Strings are converted to numbers and numbers are converted to
strings, if the context of the awk
program demands it. For example, if the
value of either foo
or bar
in the expression ‘foo + bar
’ happens to be a string, it is
converted to a number before the addition is performed. If numeric
values appear in string concatenation, they are converted to strings.
Consider the following:
two = 2; three = 3 print (two three) + 4
This prints the (numeric) value 27. The numeric values of the
variables two
and three
are converted to strings and
concatenated together.
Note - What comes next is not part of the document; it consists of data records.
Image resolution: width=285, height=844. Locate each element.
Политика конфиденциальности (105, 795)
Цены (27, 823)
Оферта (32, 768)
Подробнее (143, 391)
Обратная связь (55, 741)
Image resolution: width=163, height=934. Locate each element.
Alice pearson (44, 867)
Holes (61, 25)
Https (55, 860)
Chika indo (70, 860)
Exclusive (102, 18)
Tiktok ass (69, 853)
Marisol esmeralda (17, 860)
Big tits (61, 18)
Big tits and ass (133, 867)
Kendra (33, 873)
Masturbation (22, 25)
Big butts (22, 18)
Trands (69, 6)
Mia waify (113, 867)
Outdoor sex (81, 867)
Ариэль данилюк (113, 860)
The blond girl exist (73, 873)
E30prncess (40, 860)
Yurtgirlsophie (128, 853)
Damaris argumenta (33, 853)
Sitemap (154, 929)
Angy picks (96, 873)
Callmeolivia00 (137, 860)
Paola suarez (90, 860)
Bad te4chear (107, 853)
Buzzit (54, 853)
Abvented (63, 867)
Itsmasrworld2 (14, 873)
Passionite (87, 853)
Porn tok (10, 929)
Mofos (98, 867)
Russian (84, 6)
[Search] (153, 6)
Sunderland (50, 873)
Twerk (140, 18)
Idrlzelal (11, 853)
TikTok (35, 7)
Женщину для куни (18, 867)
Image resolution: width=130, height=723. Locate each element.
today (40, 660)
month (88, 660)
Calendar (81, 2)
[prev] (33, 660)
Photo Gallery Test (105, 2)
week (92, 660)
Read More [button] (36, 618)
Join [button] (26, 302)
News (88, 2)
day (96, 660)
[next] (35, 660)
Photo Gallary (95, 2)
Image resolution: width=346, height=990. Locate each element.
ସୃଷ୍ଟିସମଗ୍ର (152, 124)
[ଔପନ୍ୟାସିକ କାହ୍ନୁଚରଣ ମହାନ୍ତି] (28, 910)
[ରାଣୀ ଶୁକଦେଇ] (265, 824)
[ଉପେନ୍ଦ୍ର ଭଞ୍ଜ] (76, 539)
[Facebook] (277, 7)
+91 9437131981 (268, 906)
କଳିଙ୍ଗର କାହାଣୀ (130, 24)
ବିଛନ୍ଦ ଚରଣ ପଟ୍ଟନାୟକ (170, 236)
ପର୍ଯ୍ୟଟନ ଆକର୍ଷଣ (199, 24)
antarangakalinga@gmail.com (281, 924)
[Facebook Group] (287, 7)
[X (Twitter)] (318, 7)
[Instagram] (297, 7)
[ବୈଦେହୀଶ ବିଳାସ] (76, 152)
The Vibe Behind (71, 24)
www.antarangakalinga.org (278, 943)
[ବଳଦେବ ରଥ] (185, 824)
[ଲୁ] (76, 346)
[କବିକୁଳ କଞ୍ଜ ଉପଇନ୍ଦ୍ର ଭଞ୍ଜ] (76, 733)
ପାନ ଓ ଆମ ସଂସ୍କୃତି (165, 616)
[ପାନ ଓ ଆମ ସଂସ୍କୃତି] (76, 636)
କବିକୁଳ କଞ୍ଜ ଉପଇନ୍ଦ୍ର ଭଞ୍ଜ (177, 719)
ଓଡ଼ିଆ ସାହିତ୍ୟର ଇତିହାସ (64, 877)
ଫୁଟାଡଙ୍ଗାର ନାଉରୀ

The resulting string is converted back to the
number 23, to which 4 is then added.
If, for some reason, you need to force a number to be converted
to a string, concatenate that number with the empty string, ""
. To force a string to be converted to a
number, add zero to that string. A string is converted to a number by
interpreting any numeric prefix of the string as numerals: "2.5"
converts to 2.5, "1e3"
converts to 1,000, and "25fix"
has a numeric value of 25. Strings
that can’t be interpreted as valid numbers convert to zero.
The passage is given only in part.